Because even if a person will say that everything’s okay and that he loves himself and feels connected to himself, if he actually believes in the hidden depths of his heart that he’s not good, that he’s disappointing, that he could have been different, etc.- his behavior will reflect his belief. Our beliefs shape our behavior and how we relate to ourselves and those around us.
A frustrating result of this is that a person who finds in himself places where he feels he lacks value, lacks connection or love- he looks around him at other people and thinks that everything is okay with them, and that only he feels this way. This only strengthens the negative feeling inside and it’s not true. His main problem is despair. We all have challenges we are dealing with. It’s true, sometimes something which seems to you like a mountain looks like a mouse to someone else, but every one of us has difficulties and wounds which we are carrying with us.
The problem is, as mentioned above, the negative beliefs which control our lives. There’s a joke which tells of three people- an Israeli intelligence agent, a K.G.B. agent and a C.I.A. agent who competed between themselves who could catch the rabbit in the forest the fastest. The C.I.A. agent came out with the rabbit after five minutes, the K.G.B. agent after 15 minutes and the Israeli agent didn’t come out of the forest. The two worried friends entered the forest again in order to search for their Israeli friend. They found him in a clearing in the forest. In front of him was a scared, trapped lion and the Israeli agent was screaming at him: Admit that you are a rabbit! Admit that you are a rabbit!
It sounds like an exaggeration, but that’s what happens when we become convinced at a young age that who we are is not good enough. That we need to be someone else, something else. That we need to be a rabbit instead of a lion. After we’re convinced of the bad and the negative… we try to cover it our whole lives with shining cellophane wrappings and show that everything is okay… and then, even when we tell ourselves that we are in a really good state, that we love and appreciate ourselves, a deeper check will reveal that deep down in our hearts we don’t believe that we are good.

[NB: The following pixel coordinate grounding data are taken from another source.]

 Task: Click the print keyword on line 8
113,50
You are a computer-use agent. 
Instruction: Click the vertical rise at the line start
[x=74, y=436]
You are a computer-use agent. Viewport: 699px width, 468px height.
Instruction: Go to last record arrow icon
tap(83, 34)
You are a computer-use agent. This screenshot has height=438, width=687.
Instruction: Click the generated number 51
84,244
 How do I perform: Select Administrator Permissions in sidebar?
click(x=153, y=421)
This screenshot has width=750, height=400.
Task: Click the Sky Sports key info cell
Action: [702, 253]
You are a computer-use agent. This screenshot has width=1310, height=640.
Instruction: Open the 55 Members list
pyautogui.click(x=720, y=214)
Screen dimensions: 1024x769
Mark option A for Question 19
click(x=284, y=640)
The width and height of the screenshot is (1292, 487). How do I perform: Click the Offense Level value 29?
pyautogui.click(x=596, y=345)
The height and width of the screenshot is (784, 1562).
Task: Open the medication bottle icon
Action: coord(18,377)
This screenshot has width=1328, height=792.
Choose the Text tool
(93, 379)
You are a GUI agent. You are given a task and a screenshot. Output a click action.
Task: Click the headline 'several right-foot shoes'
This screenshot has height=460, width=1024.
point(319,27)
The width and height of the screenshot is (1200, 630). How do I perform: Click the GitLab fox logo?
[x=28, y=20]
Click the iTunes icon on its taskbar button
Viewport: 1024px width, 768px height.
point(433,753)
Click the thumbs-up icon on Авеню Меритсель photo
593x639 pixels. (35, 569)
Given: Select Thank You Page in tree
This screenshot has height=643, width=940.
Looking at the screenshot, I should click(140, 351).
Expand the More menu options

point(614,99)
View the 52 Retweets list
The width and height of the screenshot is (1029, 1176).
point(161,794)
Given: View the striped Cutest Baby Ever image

There are several core reasons for this gap, and one of them is rooted in our childhood. When parents and teachers tell a child that he is a bad child, he internalizes this. We all know well expressions like “you’re lazy”, “you’re selfish”, and “you’re annoying”. Sayings like these create in the child a self-perception that he is not good. It’s understood that the parents intention is to say that the behavior of the child was bad, however as time goes by the child simply absorbs this poisonous idea deep inside himself. Rigid education leads to this outlook even if they don’t tell the child these words explicitly.
Also lax or too permissive education can cause the child to believe that he is not good: ‘behold if I was good, at least they would care about me. At least someone would pay attention to me. It seems that I’m not important, not interesting and not good, and therefore nobody takes interest in me and are not firm with me.’
There are additional reasons for the basic internal faith that we are not good enough, and they are different from person to person. The basic point shared by all, for most of us, is that sometimes this belief is hidden, and at other times it comes to the surface and overwhelms us. During the times when this belief is strong- we feel helpless and lack will.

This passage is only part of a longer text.